É. A performance é, realmente, um auge. Topo a ser alcançado que gera esforço, disciplina, empenho, foco, muito foco e faz da vida um ciclo interminável de esforçoaugemaisesforçoaugemaisesforço. Este é o ponto. Não tem fim. Na há saciedade, nunca. A cada sucesso, um fracasso. A cada vez que você atinge a meta, nova meta é estabelecida. E malemá você saboreia a delícia do auge. Porque, imediatamente, está insatisfeito em busca de outro. Uma roda viva, cíclica que, se você não mantiver o discernimento, faz a insatisfação se ambivaler à satisfação. E correr tanto atrás do auge perde o sentido. Você passa anestesiado no caminho. Cego na chegada. Porque mal obtém, não tem. Pois já quer outro. Insatisfação sem fim. Compreende?

Não estou atirando pedra na vidraça alheia. A vidraça sou eu mesma!


Estas paradas obrigatórias nos fazem sair de dentro de nós mesmos e nos observar com um olhar de águia. Que enxerga detalhes que, in loco, não enxergaria. Viro, sim, vidraça de mim mesma. Qualquer pessoa que esteja vivendo algo parecido com over, overtraining, overdose, não tem consciência disso. Só saindo pra enxergar.

Na fracota é uma expressão que tenho usado muito para definir o estado que estou. E, ontem, conversando com um amigo, falamos ao mesmo tempo a sua definição: na maciota!


Ser ruds, ser rude, ser duro. Parecem significar a mesma coisa. E o oposto não precisa ser mole. Mas se permitir, um pouco, o ir na maciota. Quando você vai assim, se desatrela de obrigações que te apressam o caminhar. Pode até parar no meio do caminho. Pra descansar, pra fotografar. Quer melhor que isso? Captar imagens que o coração já captou, antes? Dá até pra se alimentar, reabastecer corpo e alma pra, depois, prosseguir. Dá pra olhar em volta, giro de 360 graus, porque quem só anda sem parar, tem um ângulo de visão limitante de 90º, um pouco mais. É um pacote de benefícios tão saudáveis que fico, cá, pensando comigo… Se eu, toda atletinha, passasse neste mesmo caminho, saberia isso tudo? Me permitiria parar? Ou estaria enxergando apenas o chegar?

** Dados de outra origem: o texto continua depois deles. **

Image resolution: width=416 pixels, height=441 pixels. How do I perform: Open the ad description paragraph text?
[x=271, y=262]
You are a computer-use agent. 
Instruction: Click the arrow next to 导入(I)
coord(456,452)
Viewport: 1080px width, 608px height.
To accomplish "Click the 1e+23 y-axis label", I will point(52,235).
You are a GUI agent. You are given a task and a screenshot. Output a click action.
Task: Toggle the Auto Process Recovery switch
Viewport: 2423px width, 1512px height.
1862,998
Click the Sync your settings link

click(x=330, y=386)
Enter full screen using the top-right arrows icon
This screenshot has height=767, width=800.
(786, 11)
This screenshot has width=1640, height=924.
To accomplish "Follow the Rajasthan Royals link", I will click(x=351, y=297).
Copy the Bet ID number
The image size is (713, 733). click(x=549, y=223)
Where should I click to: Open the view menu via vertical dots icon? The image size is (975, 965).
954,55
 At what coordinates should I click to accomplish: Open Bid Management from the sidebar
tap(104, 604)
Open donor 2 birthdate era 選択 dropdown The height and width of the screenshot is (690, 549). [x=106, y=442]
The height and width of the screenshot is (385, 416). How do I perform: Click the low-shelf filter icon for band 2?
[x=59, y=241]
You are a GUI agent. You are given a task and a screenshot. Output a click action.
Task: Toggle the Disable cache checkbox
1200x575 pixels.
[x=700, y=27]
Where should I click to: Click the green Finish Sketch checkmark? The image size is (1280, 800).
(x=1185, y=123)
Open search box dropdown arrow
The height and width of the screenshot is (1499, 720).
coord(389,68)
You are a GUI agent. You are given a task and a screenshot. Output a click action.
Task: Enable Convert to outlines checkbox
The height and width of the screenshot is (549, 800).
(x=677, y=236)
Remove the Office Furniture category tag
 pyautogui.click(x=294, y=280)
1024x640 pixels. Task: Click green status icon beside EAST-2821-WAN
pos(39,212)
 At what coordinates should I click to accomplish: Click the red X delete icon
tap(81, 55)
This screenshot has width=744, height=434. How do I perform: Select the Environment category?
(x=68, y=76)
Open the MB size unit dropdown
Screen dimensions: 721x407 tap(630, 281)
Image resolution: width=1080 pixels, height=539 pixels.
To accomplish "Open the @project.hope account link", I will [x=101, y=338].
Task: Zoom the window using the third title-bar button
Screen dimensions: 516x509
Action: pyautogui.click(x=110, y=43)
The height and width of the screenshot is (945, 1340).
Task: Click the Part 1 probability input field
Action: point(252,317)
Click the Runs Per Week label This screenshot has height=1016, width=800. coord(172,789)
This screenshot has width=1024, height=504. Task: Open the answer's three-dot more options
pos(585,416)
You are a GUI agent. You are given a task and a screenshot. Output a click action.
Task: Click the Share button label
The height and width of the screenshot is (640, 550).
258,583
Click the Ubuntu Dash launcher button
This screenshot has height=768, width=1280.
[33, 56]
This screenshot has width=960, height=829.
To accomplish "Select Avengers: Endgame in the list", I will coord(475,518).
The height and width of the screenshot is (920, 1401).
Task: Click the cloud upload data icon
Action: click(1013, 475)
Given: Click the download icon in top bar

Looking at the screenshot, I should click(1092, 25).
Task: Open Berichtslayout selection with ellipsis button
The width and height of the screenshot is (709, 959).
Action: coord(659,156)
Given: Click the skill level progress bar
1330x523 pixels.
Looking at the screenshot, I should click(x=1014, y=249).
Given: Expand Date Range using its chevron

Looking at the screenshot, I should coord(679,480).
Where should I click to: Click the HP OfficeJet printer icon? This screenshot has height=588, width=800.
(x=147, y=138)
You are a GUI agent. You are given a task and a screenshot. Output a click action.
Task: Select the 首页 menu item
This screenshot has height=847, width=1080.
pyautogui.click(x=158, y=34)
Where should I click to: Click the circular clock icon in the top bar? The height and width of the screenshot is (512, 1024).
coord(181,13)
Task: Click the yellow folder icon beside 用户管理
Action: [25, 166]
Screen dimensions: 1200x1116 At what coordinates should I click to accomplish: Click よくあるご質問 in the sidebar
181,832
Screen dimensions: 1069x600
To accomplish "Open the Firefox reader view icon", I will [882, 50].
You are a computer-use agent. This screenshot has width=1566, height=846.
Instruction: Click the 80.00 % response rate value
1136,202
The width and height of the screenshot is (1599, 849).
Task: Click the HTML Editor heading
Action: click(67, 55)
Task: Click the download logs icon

Falo de cadeira. Por mais que meus olhos passassem atentos no caminho, sorriso no rosto, cabelo no vento, lá dentro o anseio era chegar. Na fracota, apenas vou. Não pus um alfinete 📍 no mapa definindo até onde devo ir e parar. Alfinetes são todos os lugares que eu desejar parar. Não há um portal de chegada, único que seja maior, mais importante que todas as portas no caminho que eu abrir, passar e fechar. Na fracota me permite uma liberdade autêntica, não é liberdade de bandeira 🚩 que se carrega pra todos verem e acaba pesando no carregar, feito porta-bandeira em desfile de escola de samba. É liberdade pra gente, não pros outros. Que cumpre o seu papel primeiro de…
Li-ber-taaaaaaar!!!


Vou na maciota. Sem pressa. O relógio não anda pra trás, mas também não precisa correr pra frente. Vou usufruir cada TIC. TAC. Porque entre um e outro se você prestar atenção, há um respiro. Isso. TIC. TAC. TIC. TAC. Até o final!